CHAPTER XX.
Keraunus and his daughter reached their rooms less quickly than usual, for the steward dreaded a fresh attack from the blood-hound, which, to-night however, was sharing Antinous’ room. They found the old slavewoman up, and in great excitement, for she loved Selene, she was frightened at her absence, and in the children’s sleeping-room all was not as it should be.
Arsinoe went without delay to see the little ones, but the black woman remained with her master, and told him with many tears, while he exchanged his saffron-colored pallium for an old cloak, that the joy of her heart, little blind Helios had been ill, and could not sleep, even after she had given him some of the drops which Keraunus himself was accustomed to take.
“Idiotic animal!” exclaimed Keraunus, “to give my medicine to the child,” and he kicked off his new shoes to replace them with shabbier ones. “If you were younger I would have you flogged.”
“But you did say the drops were good,” stammered the old woman.

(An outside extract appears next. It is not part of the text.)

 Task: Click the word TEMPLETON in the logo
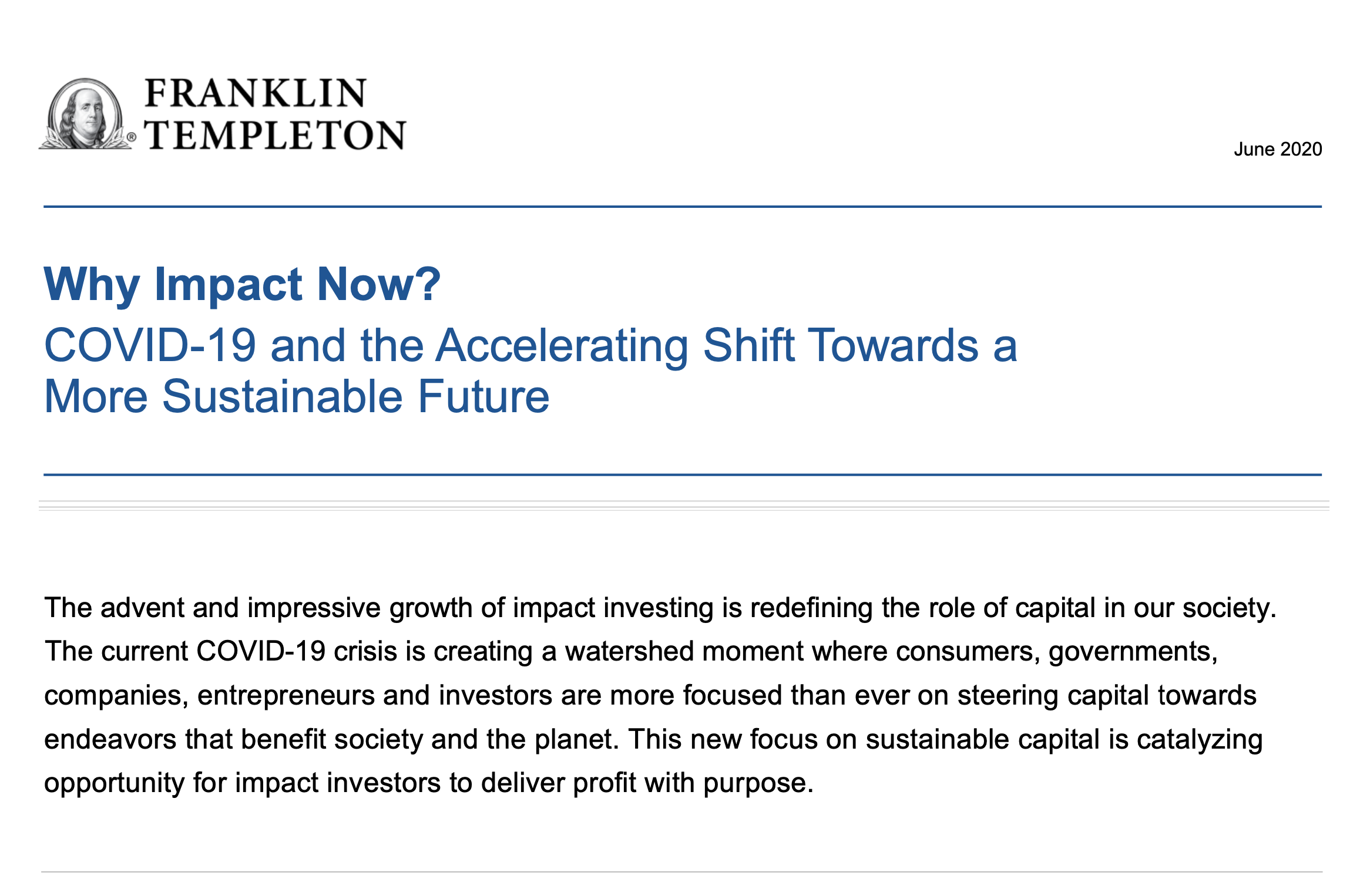(276, 135)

“For me,” shouted the steward, and without fastening his shoe-straps round his ankles, so that they flapped and pattered on the ground, he hurried off into the children’s room. There sat his darling blind child, his ‘neir’ as he liked to call him, with his pretty, fair, curly head resting on Arsinoe’s breast. The child recognized his step, and began his little lament:
“Selene was away, and I was frightened, and I feel so sick, so sick.”
The steward laid his hand on the child’s forehead, and feeling how hot it was he began to walk restlessly up and down by the little bed.
“That is just how it always happens,” he said. “When one misfortune comes another always follows. Look at him Arsinoe. Do you remember how the fever took poor Berenice? Sickness, uneasiness, and a burning head.—Have you any pain in your head my boy?”
“No,” answered Helios, “but I feel so sick.”
The steward opened the child’s little shirt to see if he had any spots on his breast, but Arsinoe said, as she bent over him:
“It is nothing much, he has only overloaded his stomach. The stupid old woman gives him every thing he asks for, and she let him have half of the currant cake, which we sent her to fetch before we went out.”
“But his head is burning,” repeated Keraunus.
“He will be quite well again by to-morrow morning,” replied Arsinoe. “Our poor Selene needs us far snore than he does. Come father. The old woman can stay with him.”
“I want Selene to come,” whimpered the child. “Pray, pray, do not leave me alone again.”
“Your old father will stay with you my pet,” said Keraunus tenderly, for it cut him to the soul to see this child suffer. “You none of you know what this boy is to us all.”
“He will soon go to sleep,” Arsinoe asserted. “Do let us go, or it will be too late.”